Determine if you need to share more about the company’s purpose in order to create necessary alignment across the leadership team. As you discuss possible goals with the leadership team, listen for alignment and gaps. What are common phrases and mindsets you hear across the team? Where are the “outliers”? Do these perspectives need to be integrated or influenced in order to establish a unified strategy?
How will we achieve these goals for our customers in the coming year?
One key element of successful planning that is often overlooked is establishing clear measures of success (which you’ve done, above) tied to tactical changes we will need to make in how we run the business in order to be successful. The what connected to the how. This is your strategy: how will your company achieve its goals?
What specifically needs to be done or changed in order to achieve our goal? Long before we reach the goal, how will we know we are directionally correct?

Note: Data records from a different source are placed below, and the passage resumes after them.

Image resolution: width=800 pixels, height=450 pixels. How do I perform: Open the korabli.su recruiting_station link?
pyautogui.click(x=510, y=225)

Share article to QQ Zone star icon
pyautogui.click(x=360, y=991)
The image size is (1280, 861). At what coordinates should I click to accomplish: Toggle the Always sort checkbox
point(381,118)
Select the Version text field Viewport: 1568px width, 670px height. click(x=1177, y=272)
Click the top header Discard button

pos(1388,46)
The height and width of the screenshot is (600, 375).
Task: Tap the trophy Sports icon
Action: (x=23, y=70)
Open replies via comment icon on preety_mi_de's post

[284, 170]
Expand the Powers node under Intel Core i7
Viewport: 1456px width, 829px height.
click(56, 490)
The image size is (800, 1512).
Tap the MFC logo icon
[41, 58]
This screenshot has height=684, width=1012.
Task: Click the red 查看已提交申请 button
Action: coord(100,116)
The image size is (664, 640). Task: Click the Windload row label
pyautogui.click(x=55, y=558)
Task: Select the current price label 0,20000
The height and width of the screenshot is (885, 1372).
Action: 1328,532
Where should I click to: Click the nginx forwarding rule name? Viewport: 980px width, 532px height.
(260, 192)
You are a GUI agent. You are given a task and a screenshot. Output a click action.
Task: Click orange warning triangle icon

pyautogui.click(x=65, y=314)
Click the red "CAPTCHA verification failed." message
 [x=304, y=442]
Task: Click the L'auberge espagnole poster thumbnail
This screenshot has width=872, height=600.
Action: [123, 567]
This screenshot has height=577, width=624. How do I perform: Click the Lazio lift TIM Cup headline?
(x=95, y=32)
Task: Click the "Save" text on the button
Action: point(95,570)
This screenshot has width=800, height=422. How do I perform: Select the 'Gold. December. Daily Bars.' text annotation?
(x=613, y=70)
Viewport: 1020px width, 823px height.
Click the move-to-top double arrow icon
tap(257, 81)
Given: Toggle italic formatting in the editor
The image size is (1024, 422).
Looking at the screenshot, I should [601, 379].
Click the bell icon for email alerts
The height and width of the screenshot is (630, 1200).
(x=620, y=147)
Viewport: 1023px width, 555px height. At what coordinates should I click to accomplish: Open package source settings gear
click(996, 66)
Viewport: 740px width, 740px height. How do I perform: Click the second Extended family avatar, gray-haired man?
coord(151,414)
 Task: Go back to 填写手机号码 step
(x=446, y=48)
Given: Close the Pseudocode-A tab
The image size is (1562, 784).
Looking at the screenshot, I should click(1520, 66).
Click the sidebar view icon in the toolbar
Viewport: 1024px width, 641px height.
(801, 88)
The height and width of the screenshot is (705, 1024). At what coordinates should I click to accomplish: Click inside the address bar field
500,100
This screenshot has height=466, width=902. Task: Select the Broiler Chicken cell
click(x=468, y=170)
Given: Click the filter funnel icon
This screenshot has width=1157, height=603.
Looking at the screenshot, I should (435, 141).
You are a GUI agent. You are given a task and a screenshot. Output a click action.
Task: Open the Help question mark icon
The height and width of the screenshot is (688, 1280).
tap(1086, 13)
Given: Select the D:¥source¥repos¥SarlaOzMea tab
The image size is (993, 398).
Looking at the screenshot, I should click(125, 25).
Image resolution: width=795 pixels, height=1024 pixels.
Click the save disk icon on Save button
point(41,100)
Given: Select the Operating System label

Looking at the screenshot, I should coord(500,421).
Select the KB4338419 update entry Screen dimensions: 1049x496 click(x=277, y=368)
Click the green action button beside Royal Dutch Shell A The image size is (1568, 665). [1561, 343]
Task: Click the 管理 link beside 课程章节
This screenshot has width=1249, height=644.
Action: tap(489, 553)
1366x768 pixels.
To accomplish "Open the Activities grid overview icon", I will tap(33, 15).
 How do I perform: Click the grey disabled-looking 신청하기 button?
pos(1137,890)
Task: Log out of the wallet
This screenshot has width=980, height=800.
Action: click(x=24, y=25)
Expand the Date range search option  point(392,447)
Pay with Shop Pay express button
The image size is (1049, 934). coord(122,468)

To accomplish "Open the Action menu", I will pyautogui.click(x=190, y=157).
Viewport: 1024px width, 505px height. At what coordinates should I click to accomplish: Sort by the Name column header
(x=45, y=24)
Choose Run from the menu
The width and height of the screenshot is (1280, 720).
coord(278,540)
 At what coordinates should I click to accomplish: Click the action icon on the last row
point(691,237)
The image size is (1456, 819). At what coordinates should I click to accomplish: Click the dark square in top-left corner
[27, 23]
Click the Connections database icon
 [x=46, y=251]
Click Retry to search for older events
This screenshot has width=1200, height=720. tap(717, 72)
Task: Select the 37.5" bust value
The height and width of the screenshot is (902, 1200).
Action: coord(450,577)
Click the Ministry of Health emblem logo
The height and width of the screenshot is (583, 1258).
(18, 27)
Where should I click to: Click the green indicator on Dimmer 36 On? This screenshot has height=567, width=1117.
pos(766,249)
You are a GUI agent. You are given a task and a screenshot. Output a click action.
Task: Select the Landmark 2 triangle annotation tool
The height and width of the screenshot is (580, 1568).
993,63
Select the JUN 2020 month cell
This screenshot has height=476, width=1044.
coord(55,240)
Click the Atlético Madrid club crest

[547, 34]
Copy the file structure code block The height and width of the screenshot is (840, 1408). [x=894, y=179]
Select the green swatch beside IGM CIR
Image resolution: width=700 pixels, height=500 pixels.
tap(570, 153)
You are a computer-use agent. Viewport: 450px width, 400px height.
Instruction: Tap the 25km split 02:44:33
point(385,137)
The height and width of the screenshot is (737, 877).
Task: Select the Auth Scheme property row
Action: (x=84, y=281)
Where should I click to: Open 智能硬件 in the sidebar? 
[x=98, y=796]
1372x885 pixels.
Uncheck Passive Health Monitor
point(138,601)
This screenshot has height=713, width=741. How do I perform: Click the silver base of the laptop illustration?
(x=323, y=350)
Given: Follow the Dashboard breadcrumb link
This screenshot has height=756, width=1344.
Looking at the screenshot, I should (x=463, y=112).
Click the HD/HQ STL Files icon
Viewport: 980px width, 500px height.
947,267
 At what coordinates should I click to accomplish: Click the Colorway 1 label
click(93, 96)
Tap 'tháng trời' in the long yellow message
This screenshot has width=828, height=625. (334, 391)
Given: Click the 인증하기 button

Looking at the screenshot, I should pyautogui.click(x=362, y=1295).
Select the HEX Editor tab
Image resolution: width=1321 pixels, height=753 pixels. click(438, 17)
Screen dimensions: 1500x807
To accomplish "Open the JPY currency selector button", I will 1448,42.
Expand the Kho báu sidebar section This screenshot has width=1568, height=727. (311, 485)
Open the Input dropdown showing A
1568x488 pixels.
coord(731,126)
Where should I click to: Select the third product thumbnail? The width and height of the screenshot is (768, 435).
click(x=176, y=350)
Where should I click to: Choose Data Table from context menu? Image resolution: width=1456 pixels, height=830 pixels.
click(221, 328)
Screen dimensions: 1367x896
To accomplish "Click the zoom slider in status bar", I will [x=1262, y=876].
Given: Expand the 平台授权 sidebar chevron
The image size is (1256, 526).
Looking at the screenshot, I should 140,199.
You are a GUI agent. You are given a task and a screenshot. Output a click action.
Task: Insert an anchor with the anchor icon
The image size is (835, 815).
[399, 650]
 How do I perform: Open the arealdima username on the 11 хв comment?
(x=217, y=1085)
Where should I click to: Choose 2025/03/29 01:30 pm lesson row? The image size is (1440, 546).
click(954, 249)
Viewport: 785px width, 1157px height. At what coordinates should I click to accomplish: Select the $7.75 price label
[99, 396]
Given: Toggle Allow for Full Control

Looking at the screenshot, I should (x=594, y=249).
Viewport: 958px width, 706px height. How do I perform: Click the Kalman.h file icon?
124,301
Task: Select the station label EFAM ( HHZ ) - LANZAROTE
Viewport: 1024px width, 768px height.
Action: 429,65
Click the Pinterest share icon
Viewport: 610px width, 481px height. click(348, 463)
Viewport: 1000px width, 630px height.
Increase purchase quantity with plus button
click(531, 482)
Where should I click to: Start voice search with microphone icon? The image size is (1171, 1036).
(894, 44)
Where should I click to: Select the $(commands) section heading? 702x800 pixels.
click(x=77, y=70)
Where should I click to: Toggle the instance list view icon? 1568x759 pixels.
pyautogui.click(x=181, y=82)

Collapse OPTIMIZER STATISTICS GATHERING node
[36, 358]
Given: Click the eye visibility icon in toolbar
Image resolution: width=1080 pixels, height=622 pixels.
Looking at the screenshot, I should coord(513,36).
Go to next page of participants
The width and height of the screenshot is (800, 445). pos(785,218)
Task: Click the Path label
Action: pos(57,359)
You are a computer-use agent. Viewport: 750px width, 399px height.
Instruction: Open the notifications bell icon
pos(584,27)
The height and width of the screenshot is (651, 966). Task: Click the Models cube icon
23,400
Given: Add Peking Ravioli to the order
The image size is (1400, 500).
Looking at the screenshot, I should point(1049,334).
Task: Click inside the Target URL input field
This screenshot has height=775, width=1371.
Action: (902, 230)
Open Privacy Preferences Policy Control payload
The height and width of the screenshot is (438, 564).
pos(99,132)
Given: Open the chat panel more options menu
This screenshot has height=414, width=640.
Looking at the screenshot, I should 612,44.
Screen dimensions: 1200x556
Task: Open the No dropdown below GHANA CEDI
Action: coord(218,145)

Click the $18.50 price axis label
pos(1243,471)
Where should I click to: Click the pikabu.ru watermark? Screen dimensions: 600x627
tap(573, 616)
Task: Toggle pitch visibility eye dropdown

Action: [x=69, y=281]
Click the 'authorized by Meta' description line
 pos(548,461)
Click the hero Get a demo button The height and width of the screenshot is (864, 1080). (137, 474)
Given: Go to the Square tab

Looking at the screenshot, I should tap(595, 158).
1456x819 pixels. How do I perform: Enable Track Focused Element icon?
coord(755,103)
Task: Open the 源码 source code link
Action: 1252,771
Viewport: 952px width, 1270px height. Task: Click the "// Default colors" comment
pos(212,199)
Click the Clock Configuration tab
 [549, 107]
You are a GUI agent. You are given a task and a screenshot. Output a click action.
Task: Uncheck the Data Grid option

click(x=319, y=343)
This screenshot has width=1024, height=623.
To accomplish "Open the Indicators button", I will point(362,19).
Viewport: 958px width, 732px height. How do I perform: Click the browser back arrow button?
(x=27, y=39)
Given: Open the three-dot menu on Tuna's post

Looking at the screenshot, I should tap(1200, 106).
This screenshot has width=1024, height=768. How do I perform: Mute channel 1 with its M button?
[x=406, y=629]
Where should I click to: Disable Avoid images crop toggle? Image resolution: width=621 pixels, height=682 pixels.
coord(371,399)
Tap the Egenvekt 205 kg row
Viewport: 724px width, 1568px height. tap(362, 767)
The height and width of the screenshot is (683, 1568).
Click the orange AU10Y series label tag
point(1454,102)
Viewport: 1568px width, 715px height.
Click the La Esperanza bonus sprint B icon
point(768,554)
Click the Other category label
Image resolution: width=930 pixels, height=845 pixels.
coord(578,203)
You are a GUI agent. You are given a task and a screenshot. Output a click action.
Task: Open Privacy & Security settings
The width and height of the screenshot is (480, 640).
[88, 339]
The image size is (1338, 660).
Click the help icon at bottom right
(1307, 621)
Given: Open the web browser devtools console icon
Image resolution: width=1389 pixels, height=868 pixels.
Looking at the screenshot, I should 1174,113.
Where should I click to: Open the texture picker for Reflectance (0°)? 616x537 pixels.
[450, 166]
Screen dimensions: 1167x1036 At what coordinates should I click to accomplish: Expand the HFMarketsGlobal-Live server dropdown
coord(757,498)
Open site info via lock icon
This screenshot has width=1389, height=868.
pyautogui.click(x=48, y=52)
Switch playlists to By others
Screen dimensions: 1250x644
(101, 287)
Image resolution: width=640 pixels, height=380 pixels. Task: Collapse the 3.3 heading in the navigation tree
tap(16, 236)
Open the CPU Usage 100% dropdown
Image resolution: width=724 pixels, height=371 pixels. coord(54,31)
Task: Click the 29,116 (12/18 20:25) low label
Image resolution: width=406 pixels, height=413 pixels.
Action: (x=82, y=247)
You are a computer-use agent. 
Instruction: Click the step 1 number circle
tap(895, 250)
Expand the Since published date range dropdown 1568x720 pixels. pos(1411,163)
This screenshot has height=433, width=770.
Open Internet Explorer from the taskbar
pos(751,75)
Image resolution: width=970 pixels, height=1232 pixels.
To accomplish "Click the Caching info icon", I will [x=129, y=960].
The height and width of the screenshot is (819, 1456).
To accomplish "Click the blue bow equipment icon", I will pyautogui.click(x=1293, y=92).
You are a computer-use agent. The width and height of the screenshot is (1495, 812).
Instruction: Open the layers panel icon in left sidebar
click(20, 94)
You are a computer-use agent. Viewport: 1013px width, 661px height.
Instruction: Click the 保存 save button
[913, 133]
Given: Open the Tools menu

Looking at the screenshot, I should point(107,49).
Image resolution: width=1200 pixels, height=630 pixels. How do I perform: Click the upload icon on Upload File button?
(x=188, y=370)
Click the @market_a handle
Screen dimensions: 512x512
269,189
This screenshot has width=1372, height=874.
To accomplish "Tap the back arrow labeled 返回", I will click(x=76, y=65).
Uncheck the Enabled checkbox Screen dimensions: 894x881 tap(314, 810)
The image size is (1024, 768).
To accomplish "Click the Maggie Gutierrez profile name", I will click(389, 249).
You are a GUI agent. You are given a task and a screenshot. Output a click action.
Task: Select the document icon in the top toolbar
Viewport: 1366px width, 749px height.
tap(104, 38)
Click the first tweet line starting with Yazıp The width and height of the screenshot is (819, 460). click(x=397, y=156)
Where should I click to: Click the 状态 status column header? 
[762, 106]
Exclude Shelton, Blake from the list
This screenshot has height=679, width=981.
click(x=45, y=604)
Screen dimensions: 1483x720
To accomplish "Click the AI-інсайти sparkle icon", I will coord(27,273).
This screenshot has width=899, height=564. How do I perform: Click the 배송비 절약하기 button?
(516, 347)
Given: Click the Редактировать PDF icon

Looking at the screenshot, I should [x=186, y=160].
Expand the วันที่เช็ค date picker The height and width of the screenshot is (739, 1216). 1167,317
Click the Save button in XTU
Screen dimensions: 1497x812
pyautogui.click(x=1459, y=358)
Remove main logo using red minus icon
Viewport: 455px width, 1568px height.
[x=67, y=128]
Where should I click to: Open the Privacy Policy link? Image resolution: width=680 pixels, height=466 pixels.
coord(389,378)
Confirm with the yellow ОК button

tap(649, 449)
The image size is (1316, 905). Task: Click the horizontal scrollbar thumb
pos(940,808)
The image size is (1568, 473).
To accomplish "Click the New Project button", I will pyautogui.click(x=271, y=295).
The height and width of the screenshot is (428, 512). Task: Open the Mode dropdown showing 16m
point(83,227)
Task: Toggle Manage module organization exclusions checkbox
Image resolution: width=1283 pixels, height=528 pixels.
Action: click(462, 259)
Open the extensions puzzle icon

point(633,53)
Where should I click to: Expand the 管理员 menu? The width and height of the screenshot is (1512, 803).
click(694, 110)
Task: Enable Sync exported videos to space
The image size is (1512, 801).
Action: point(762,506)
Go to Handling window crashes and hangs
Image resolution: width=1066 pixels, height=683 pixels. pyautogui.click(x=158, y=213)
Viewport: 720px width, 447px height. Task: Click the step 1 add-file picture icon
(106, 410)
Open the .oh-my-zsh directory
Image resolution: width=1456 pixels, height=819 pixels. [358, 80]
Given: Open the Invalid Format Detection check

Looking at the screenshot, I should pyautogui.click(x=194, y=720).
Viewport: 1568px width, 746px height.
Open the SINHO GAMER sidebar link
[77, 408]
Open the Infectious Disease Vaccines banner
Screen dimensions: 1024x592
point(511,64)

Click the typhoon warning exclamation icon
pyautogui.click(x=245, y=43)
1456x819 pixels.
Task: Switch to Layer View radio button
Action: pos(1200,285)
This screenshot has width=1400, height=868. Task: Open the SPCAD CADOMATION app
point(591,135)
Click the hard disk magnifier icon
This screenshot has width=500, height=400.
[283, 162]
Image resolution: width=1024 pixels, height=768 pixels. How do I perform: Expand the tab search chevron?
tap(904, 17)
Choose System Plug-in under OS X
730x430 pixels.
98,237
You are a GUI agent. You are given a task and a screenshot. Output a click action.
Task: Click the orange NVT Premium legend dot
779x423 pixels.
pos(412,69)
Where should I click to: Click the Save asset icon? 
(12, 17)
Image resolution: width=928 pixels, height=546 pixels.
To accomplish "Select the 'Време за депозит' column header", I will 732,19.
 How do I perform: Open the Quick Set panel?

We can then begin to create function or role-specific goals and actions that get us closer to our destination.
Let’s imagine your goal is to expand access to your product in an emerging market, with success defined as x% increase in product availability in that market resulting in y% total revenue increase for your company by the end of next year. Depending on the strategy you choose, you might look at the following levers (these are just a few examples):
We might find that we have no experts in that market on our staff or in high enough leadership positions
We may need to change the composition of decision makers in meetings, or modify our current process for making decisions
We may need to ask our head of Product to deprioritize another project
What resources do we have available to us to be successful?
It can be helpful to get very specific about what you will need to accomplish the strategy in terms of time, talent, and money. Ask yourself:
Are people spending their time on the highest priority projects?
Do we know and understand the key people needed to accomplish our strategy?
As we look at our financial forecast, do we need to shift any allocations?
Does our strategy enable us to clearly say “no” when appropriate?
You can also make the strategy planning process more engaging for your leadership team by encouraging different approaches based on the resources you have available. For example, you could ask: what might we do to meet this goal if we couldn’t hire more people?
What obstacles might we face in the year ahead?
Take time to reflect on why and how the team might fail. Some teams like to do this through a pre-mortem exercise. Whatever framework you choose, ask yourself:
Do any of our processes (e.g., meetings, how we make decisions) need to shift to support next year’s strategy?
On a scale of 1-5, how aligned do I think each lead is to the strategy as we’ve defined it?
Does everyone in the company understand the strategy and their role in making the company successful?
Once you’ve put in the work to define an inspiring, tangible strategy for the year ahead, make sure your strategy is visible, documented, and communicated across the company. Talk about it in all of your meetings and ensure people feel aligned and empowered to take action.